Segment Start: Records to use
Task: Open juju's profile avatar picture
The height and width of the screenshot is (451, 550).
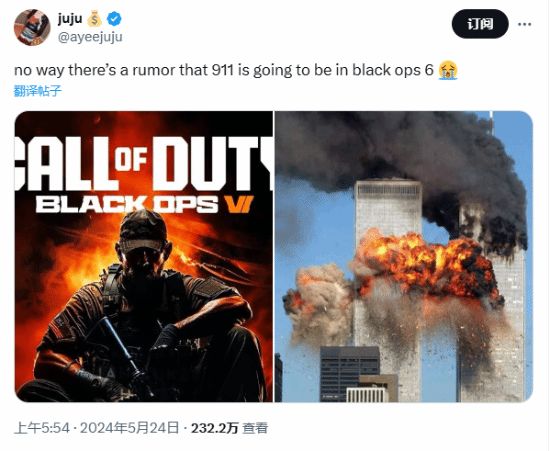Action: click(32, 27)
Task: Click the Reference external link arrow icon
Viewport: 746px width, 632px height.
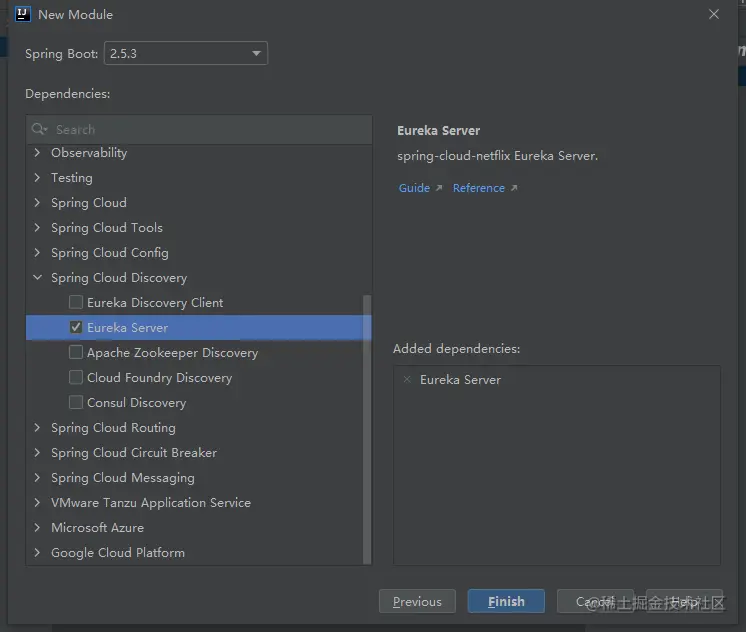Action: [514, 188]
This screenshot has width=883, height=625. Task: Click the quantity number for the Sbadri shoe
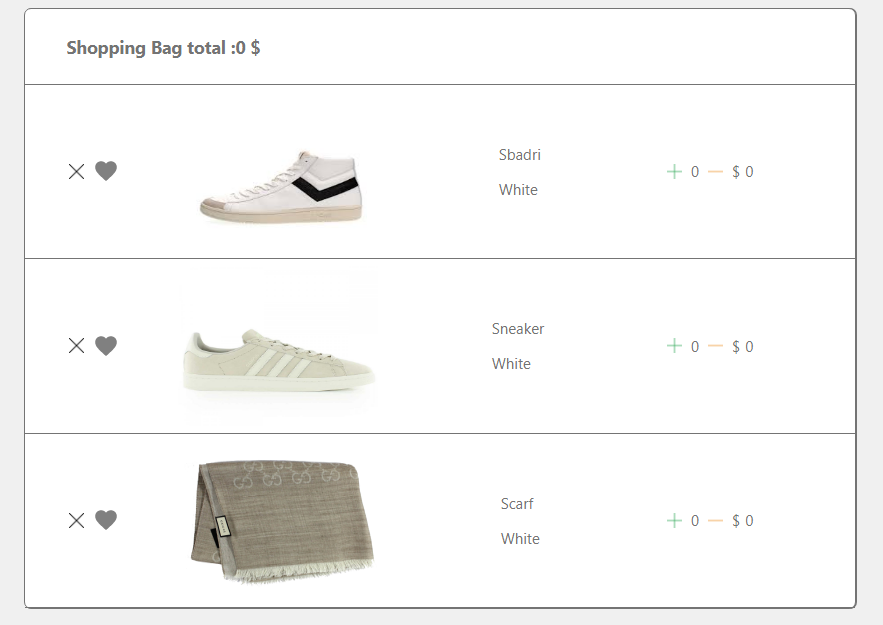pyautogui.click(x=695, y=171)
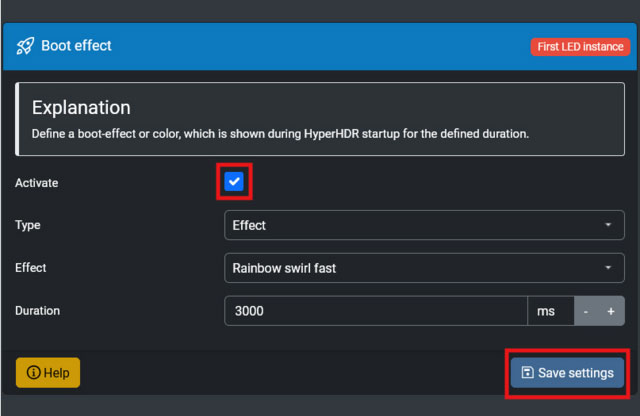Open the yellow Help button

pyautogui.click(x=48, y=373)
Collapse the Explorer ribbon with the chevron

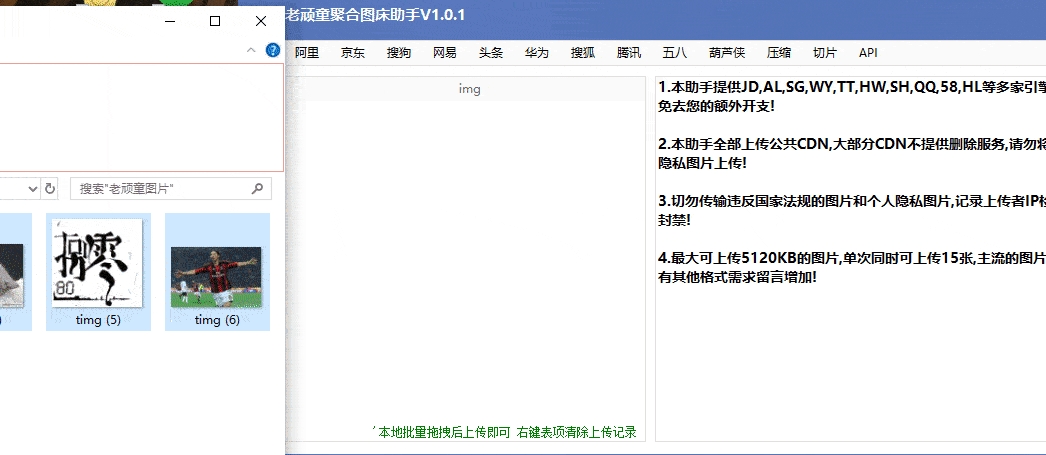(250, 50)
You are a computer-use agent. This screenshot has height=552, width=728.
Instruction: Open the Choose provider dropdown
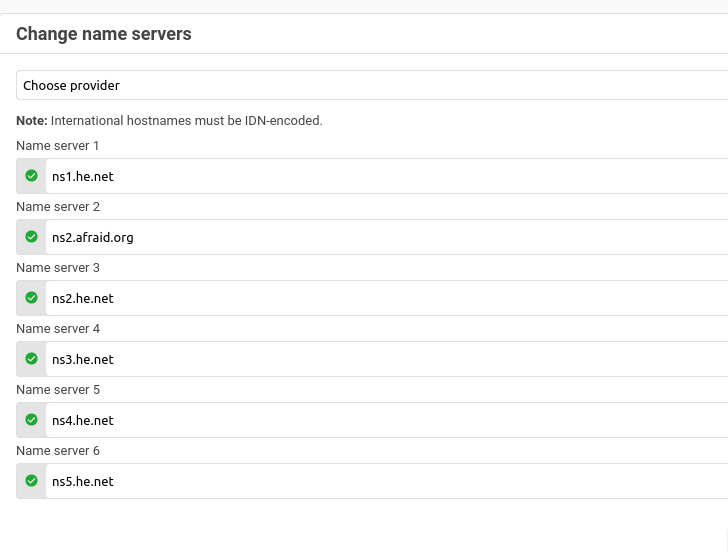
Segment End: Records to use
Segment Start: Records to use
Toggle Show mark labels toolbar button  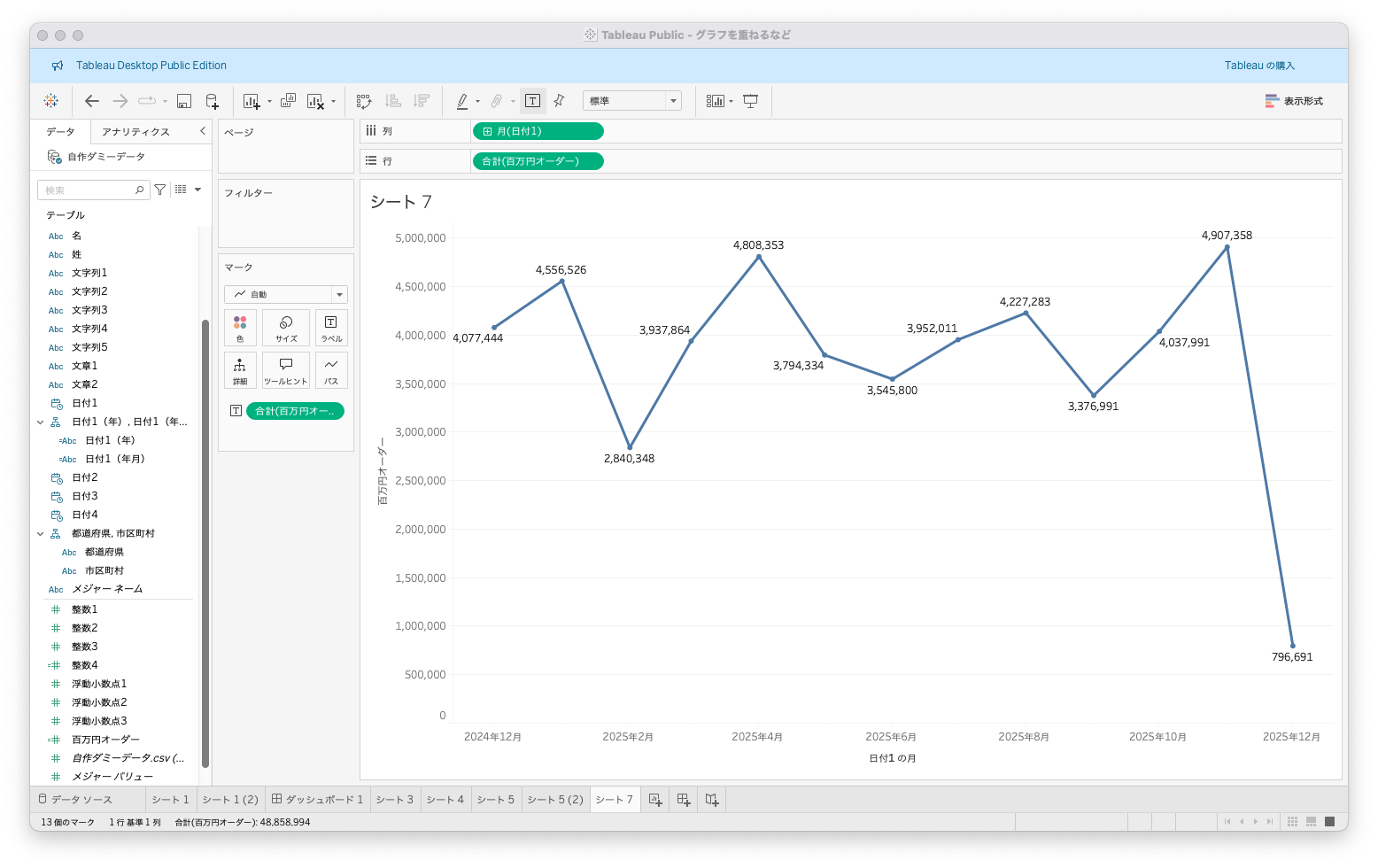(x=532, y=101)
Segment End: Records to use
Segment Start: Records to use
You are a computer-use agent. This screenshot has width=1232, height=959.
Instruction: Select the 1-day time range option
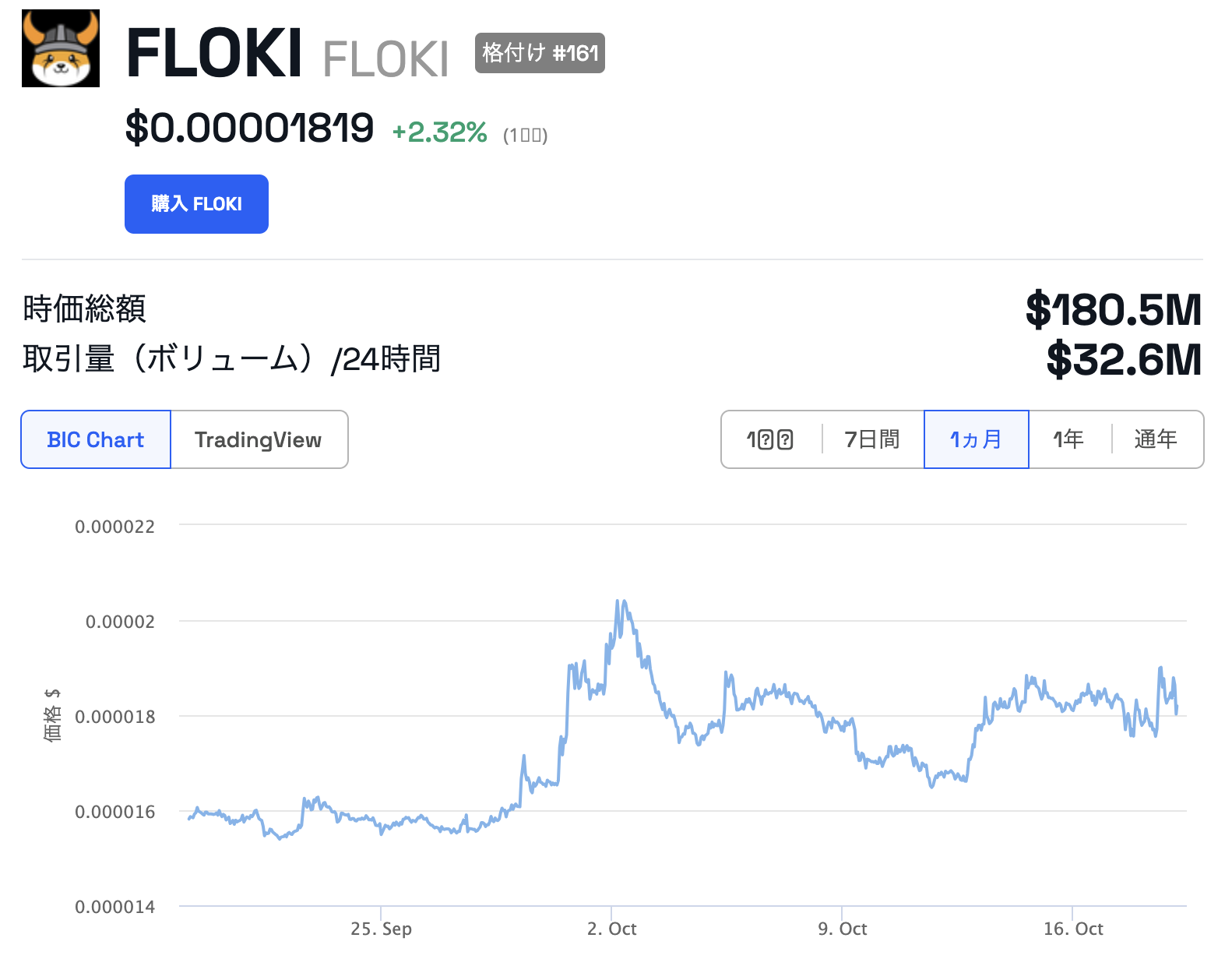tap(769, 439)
Segment End: Records to use
The range runs from the line above containing "has height=552, width=728." to the line containing "Instruction: Open the", inclusive. Restate those lines word for word and no others.

● Result for this exercise
You are a computer-use agent. This screenshot has height=552, width=728.
Instruction: Open the Choose provider dropdown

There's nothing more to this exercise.